Three policemen, including Deputy Israel Police Chief Shahar Ayalon were among the injured, while left-wing Jewish legislator Ilan Gilon of the liberal Meretz party, who demonstrated in solidarity with the Arab residents, was among those treated for tear gas inhalation.
Some 10 people were arrested, Police Spokesman Micky Rosenfeld said.
Angry residents of Umm el-Fahm, the largest Arab town in northern Israel, waving Palestinian flags in response, threw stones and concrete blocks at the police, who used tear gas and stun grenades to contain the clashes.
Some 2,500 policemen had been deployed at the entrances to the town to prevent contact between the town's residents and some 100 Jewish extremists, who had insisted on choosing the Arab town as the location for their march to demonstrate what they said was their right to wave Israeli flags anywhere in Israel.
Israeli police had tried to prevent the event, postponing it several times in recent months. But the activists petitioned Israel's Supreme Court, which upheld their right to march.
Police allocated a route for the march that stretched about 800 metres on a side road on the town's outskirts. The event ended after some 30 minutes, but the angry residents continued protesting afterwards.
One of the marchers, Baruch Marzel, had also demanded to head a polling station in Umm el-Fahm during Israel's February 10 elections. Police then prevented him from reaching the town after Israel's Central Elections Committee refused to disqualify him, saying it feared setting a democratically dangerous precedent by forbidding him to serve at the polling station.
Marzel, a settler from the southern West Bank city of Hebron, heads the Jewish National Front, the most far-right party in Israel which advocates expelling Arab citizens from Israel. While he is not a legislator, his party forms part of the National Union faction, which has four mandates in the 120-seat Knesset, Israel's parliament.
He told the far-right Arutz Sheva radio channel he had put off holding the march in the aftermath of the Israeli elections, as Prime Minister-designate Benjamin Netanyahu was forming a government.

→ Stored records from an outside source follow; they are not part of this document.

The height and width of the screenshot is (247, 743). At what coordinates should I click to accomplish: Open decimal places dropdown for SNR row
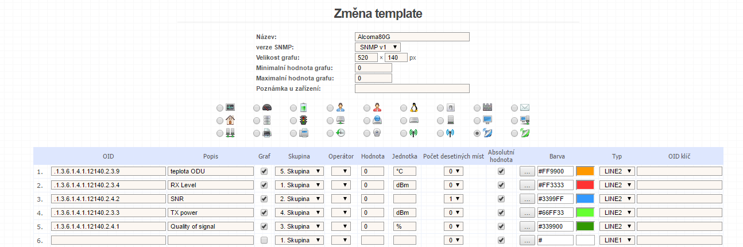[453, 199]
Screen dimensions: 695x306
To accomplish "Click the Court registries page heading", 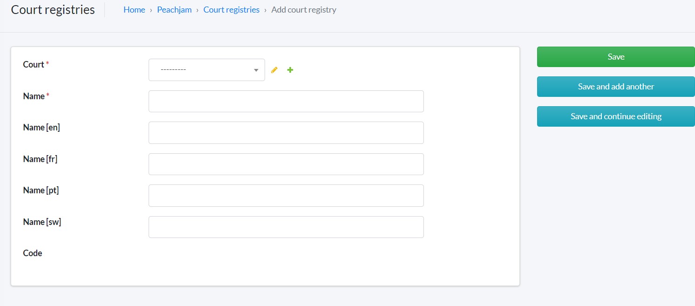I will click(53, 10).
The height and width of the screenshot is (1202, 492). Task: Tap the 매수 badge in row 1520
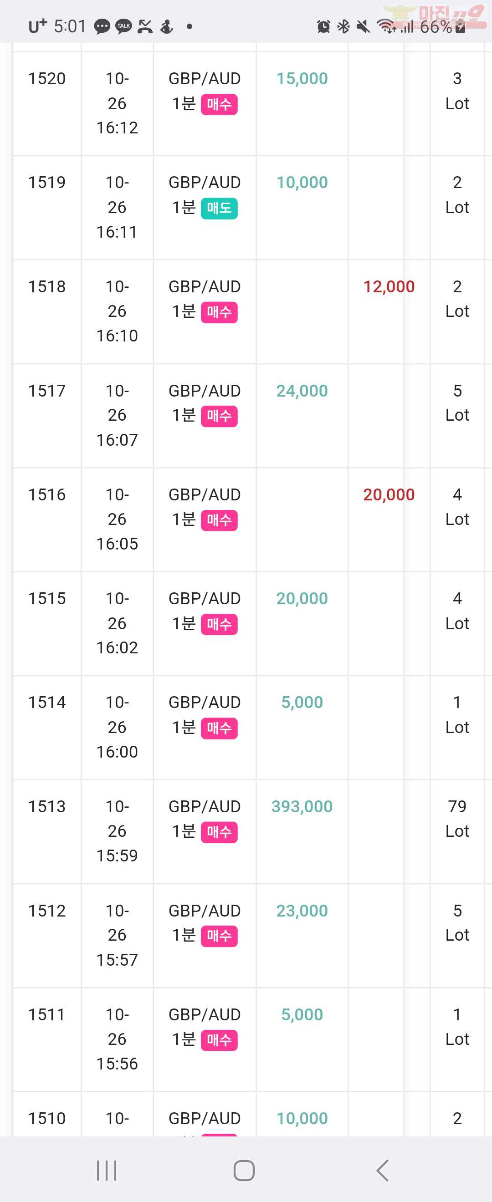click(219, 104)
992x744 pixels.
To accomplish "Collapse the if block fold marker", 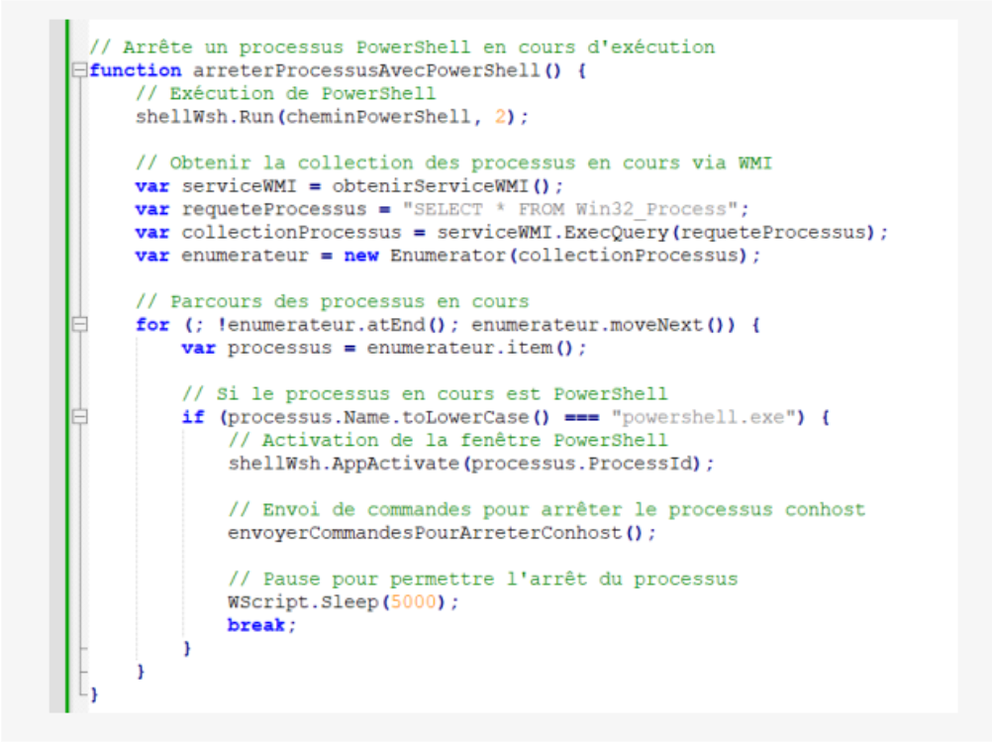I will 80,417.
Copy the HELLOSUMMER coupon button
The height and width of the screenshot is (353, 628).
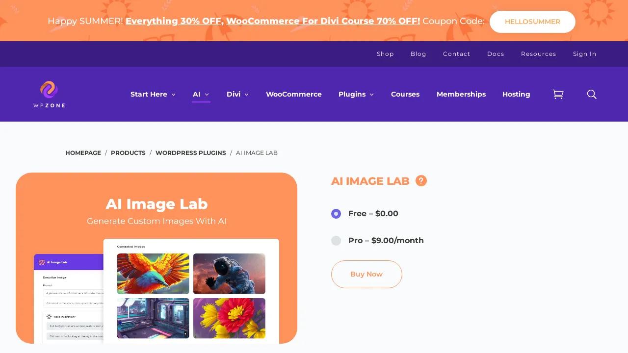pyautogui.click(x=532, y=22)
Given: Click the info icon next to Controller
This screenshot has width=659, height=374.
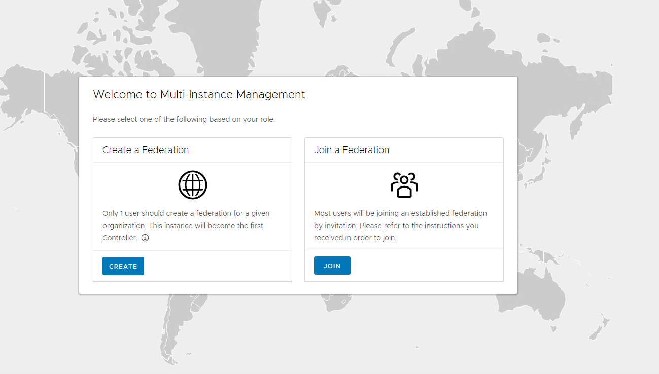Looking at the screenshot, I should pos(145,238).
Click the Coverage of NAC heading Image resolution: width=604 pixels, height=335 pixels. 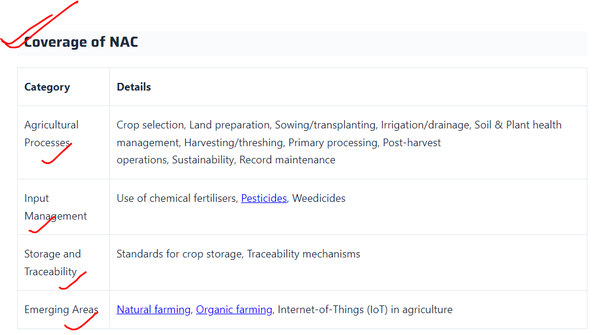[x=81, y=42]
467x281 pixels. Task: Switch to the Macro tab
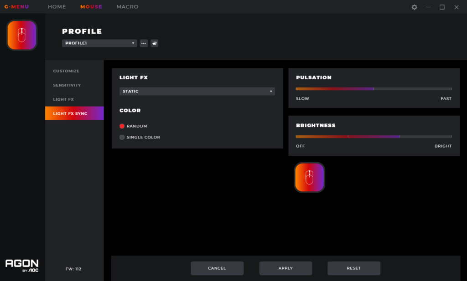pyautogui.click(x=127, y=7)
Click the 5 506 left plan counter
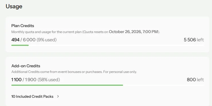 pyautogui.click(x=194, y=40)
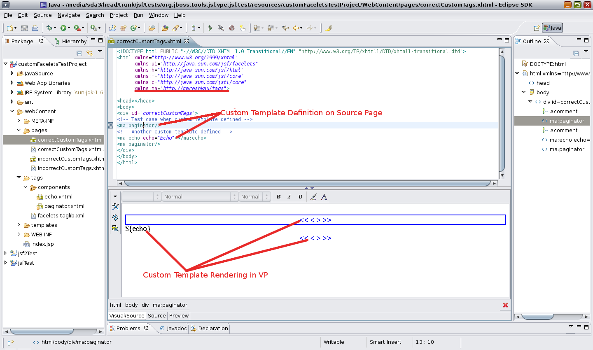Screen dimensions: 593x350
Task: Expand the jsf2Test project
Action: (x=5, y=253)
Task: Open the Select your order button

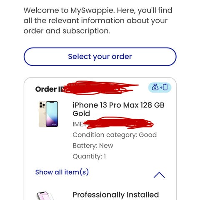Action: tap(100, 57)
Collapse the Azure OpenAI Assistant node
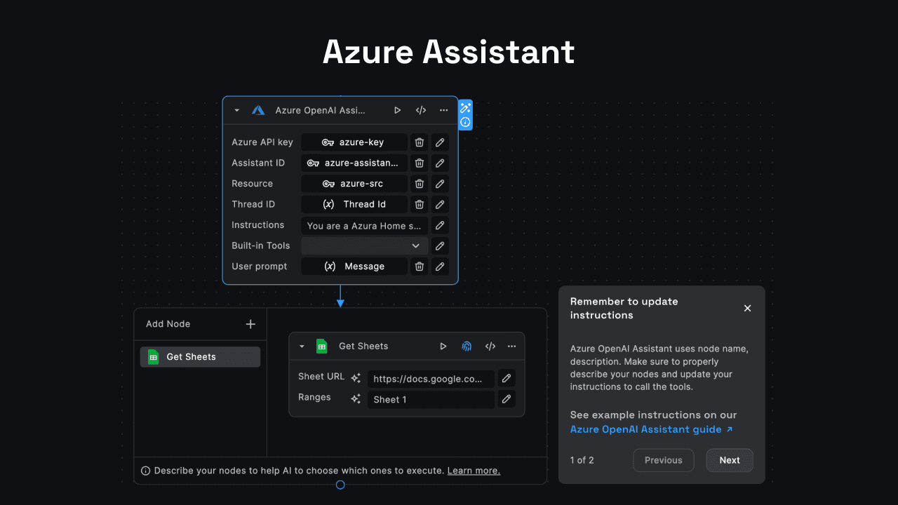The width and height of the screenshot is (898, 505). point(236,110)
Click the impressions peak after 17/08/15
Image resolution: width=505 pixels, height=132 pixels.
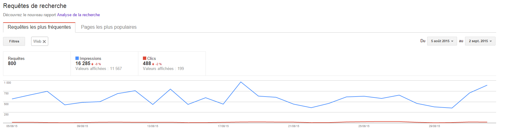241,82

But he decided to no longer put it off after it became clear Netanyahu, of the hardline but mainstream Likud, was 'afraid' to form a right-wing government and instead was turning to the 'left.'
Netanyahu is fervently wooing the left-to-centre Labour Party, so as to avoid having to form a narrow right-wing government. He has been especially reluctant to include the National Union in his coalition.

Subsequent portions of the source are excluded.